Members agreed in July 2016 to a 0.2 per cent levy on “all eligible” goods imported to the continent, based on proposals from Donald Kaberuka, former African Development Bank president and now AU high representative for the Peace Fund. The tax has the potential to generate more than $1.2 billion per annum. This commitment has opened the door to more predictable and sustainable funding for AU-led peace support operations through UN-assessed contributions, but it must be transformed into ready money before these funds will be unlocked. So far, only Ghana and Rwanda have enacted the levy into national law. Chad, Ethiopia, Kenya and the Republic of Congo are the only other states known to have taken steps to implement it.

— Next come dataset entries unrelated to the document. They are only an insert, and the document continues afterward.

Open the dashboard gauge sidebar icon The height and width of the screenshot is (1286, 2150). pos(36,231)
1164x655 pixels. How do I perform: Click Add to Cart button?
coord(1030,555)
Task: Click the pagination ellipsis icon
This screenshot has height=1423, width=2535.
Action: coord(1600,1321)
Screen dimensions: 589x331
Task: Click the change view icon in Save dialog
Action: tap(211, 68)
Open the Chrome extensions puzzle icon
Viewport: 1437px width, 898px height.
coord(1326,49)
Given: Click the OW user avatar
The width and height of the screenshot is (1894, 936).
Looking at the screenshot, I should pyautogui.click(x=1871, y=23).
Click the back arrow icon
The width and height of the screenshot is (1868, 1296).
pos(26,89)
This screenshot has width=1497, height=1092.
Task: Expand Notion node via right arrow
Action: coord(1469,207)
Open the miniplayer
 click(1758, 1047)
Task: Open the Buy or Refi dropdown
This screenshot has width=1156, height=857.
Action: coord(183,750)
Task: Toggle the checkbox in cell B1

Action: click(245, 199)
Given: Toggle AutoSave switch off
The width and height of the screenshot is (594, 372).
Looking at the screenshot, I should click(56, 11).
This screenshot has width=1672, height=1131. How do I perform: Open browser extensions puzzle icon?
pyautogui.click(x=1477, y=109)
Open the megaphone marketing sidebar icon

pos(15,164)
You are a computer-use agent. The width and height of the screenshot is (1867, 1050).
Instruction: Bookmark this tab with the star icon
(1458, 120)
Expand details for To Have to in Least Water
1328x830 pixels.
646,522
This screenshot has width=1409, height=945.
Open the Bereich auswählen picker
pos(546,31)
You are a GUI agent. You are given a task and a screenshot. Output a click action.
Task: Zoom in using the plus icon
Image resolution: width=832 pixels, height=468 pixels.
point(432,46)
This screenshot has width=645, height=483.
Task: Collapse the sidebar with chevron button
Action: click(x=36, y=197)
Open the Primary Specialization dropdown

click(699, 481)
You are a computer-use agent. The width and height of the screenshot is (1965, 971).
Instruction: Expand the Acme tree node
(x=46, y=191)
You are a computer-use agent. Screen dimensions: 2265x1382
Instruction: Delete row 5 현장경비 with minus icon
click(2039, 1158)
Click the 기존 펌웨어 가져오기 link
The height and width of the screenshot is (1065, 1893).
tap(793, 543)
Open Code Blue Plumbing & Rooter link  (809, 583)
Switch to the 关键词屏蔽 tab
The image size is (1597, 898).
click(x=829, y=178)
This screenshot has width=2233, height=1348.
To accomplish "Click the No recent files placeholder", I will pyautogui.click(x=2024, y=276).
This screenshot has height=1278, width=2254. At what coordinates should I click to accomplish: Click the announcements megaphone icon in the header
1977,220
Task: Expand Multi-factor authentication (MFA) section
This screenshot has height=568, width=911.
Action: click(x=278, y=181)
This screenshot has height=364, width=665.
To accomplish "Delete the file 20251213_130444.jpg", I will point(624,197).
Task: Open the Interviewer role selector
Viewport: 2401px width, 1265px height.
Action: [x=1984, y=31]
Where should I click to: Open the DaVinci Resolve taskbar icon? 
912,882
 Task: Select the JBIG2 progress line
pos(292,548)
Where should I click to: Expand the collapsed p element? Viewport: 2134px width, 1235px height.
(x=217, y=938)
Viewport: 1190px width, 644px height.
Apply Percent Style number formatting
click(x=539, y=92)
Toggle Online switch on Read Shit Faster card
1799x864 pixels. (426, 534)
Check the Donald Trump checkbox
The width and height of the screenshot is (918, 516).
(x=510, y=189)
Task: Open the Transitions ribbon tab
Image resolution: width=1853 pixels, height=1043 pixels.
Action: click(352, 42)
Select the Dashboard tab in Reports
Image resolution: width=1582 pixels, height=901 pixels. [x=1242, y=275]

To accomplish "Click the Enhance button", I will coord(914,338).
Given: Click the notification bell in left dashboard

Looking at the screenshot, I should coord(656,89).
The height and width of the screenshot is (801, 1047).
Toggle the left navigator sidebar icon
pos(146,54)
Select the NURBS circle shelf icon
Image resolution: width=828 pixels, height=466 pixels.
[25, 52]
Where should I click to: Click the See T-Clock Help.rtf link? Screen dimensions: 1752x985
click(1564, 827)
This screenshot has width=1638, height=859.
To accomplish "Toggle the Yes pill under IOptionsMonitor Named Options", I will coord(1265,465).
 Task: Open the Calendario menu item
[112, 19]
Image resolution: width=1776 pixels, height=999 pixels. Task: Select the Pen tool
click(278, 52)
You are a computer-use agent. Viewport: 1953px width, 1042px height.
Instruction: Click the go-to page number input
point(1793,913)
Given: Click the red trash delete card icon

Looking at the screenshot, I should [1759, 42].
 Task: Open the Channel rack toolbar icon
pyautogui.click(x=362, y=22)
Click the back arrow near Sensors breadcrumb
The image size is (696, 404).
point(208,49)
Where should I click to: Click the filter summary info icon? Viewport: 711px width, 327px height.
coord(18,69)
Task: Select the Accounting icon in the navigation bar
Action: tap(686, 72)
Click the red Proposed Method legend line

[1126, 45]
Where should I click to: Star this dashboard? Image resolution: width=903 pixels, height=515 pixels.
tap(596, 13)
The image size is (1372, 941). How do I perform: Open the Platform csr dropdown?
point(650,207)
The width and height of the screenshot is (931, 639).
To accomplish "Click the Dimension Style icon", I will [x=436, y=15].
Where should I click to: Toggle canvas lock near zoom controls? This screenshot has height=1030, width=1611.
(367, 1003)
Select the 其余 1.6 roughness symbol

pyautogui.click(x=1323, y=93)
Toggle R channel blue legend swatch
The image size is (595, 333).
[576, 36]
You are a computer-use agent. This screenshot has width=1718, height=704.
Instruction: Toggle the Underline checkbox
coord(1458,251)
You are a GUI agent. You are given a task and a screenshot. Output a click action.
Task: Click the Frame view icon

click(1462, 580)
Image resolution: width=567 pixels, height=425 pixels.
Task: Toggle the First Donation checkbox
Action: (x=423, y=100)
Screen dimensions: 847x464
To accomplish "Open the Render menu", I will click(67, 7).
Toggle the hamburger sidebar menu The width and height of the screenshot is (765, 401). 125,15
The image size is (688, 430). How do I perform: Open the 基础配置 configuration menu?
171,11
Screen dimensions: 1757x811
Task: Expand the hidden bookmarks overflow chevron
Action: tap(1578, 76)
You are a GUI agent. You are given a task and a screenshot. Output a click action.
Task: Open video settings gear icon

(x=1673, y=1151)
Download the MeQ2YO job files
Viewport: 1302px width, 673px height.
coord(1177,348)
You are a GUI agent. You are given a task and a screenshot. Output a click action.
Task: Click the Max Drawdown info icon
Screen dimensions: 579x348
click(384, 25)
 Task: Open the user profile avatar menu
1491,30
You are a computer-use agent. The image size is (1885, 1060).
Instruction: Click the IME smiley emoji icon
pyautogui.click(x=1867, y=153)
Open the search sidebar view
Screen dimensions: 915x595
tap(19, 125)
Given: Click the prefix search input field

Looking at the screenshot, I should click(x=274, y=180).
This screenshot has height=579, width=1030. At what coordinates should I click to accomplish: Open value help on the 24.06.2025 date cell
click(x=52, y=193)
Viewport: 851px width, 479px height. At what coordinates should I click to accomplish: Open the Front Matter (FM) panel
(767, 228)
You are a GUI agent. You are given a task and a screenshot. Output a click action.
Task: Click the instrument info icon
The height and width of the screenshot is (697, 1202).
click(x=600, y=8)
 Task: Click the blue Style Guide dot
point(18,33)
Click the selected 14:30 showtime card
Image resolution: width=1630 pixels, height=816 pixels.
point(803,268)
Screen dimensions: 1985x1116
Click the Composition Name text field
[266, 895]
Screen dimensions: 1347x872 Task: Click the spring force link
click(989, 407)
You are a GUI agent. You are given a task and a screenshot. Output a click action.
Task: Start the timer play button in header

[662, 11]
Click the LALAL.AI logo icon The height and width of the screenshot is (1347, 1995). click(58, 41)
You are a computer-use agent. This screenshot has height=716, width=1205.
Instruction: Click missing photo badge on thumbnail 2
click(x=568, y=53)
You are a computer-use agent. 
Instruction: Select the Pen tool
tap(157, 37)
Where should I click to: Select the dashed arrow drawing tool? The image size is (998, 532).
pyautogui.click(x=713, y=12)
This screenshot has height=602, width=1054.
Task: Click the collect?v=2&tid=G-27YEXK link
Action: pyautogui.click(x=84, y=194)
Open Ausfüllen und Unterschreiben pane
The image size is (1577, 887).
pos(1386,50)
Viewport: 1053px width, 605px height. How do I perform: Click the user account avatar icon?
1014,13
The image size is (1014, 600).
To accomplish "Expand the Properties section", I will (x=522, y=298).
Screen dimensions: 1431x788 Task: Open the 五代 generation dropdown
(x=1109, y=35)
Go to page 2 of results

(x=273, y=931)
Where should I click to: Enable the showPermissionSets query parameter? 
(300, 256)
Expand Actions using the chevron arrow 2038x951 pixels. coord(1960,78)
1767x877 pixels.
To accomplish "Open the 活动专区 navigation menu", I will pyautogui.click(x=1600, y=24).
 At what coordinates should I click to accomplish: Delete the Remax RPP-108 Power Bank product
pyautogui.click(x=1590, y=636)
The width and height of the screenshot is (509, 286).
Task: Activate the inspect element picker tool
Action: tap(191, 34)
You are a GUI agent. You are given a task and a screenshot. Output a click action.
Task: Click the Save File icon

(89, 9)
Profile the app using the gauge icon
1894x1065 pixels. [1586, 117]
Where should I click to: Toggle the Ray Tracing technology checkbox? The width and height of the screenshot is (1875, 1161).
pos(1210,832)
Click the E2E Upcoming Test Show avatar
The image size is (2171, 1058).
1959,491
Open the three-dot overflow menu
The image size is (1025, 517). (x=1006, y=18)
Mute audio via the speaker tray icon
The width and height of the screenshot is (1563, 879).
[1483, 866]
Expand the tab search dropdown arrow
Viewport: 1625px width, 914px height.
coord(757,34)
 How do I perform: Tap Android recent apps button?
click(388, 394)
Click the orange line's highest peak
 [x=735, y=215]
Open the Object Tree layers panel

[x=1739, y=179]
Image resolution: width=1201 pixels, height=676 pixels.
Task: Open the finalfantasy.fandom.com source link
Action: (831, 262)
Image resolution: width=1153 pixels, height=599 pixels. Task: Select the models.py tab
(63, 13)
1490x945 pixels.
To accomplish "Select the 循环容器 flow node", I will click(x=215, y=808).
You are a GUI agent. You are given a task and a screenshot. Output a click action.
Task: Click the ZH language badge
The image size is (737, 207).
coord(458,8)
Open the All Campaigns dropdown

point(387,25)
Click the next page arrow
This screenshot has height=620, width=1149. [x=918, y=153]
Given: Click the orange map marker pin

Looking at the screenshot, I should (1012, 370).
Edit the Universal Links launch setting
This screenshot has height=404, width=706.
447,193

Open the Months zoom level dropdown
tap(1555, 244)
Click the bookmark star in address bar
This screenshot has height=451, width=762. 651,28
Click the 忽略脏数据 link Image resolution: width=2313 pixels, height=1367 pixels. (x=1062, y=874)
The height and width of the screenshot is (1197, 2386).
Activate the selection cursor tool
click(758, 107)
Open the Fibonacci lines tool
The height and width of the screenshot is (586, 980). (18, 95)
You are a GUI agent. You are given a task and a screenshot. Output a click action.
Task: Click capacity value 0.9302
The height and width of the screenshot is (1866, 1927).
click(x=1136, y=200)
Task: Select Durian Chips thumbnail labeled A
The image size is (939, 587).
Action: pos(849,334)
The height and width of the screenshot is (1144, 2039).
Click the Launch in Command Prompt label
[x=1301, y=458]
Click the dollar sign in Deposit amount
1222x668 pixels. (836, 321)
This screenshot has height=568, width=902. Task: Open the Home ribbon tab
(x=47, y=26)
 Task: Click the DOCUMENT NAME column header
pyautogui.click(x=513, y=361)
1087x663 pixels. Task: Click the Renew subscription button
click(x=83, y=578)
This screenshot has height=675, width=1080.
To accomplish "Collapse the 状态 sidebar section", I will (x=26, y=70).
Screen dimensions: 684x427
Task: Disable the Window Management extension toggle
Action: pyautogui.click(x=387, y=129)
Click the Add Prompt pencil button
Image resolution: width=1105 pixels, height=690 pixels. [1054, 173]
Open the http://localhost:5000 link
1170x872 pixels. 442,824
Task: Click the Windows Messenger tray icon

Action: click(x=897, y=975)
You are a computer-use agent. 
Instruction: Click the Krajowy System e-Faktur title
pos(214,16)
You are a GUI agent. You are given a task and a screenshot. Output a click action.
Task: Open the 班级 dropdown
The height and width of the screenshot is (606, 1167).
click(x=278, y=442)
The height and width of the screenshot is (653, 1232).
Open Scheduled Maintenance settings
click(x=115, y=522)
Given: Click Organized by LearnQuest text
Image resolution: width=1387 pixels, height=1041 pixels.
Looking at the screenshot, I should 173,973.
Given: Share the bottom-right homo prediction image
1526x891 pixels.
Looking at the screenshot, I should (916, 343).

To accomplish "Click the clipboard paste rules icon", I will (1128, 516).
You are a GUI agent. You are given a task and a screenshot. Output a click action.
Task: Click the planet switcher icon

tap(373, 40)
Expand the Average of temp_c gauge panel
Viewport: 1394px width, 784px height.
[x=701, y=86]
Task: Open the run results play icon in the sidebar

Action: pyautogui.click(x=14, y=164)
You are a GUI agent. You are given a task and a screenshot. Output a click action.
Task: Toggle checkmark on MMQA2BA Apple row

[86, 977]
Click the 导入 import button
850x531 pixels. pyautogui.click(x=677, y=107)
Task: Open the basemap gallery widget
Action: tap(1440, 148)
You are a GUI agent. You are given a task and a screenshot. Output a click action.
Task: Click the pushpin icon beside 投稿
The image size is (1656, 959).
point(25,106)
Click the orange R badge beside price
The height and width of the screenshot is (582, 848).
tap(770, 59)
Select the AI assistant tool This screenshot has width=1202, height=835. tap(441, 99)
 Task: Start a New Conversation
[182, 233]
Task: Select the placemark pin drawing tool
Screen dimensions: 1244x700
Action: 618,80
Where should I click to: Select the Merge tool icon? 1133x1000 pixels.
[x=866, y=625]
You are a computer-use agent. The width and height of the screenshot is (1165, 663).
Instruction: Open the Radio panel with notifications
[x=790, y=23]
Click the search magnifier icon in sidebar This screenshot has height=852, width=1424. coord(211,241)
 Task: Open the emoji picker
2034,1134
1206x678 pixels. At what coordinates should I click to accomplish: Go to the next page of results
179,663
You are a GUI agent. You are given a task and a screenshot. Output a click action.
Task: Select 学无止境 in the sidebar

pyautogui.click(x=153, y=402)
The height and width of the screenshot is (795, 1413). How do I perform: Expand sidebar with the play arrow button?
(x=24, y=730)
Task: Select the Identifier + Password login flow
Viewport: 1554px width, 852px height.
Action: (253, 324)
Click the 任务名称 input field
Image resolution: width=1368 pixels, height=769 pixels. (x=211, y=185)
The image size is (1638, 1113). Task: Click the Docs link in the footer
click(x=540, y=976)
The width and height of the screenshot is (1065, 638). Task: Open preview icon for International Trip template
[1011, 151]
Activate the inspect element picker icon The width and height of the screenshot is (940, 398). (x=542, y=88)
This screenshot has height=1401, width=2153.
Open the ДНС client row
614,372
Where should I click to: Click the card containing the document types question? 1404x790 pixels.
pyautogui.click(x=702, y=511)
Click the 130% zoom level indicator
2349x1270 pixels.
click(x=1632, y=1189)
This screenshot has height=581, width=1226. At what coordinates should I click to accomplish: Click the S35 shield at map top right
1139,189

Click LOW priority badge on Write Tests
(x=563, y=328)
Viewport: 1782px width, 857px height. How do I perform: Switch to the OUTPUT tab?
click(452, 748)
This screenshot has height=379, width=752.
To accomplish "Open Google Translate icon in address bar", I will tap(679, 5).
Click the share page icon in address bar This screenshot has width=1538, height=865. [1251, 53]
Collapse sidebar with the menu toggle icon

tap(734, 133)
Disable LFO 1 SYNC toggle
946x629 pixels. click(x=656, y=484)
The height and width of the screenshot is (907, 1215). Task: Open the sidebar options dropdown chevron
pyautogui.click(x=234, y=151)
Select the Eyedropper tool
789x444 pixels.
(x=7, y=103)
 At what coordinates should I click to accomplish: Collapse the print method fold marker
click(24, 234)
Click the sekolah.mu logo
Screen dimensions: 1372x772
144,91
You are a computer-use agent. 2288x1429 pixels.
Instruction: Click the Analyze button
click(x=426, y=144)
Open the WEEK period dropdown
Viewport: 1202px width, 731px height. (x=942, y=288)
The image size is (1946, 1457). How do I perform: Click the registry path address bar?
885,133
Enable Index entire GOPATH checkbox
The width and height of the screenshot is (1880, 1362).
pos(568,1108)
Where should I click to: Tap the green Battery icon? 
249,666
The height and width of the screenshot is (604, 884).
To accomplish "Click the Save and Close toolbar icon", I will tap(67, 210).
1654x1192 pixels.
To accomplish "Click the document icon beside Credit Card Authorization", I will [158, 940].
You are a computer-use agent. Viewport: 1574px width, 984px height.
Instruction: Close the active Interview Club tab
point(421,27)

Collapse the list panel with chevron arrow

The 0.2 per cent levy is “very controversial” among some member states. Their objections are threefold. First, the levy contravenes World Trade Organisation (WTO) rules and could harm bilateral trade relationships. The WTO and U.S. government have questioned the levy’s legality and some African states are using this as the basis for delaying implementation. The WTO objections are not insurmountable: the AU could establish a continental free trade area or push for a waiver. However, such measures would take considerable time to implement, making the originally proposed January 2018 start date unachievable and the new 2020 deadline a longshot.
Second, the plan was adopted hastily during a retreat of heads of state at which no technical experts, who could have flagged potential legal hurdles, were present. This objection reflects wider concerns about the decision-making process at the AU and a worrying new trend of resorting to secluded retreats (two so far) rather than AU summit plenary sessions.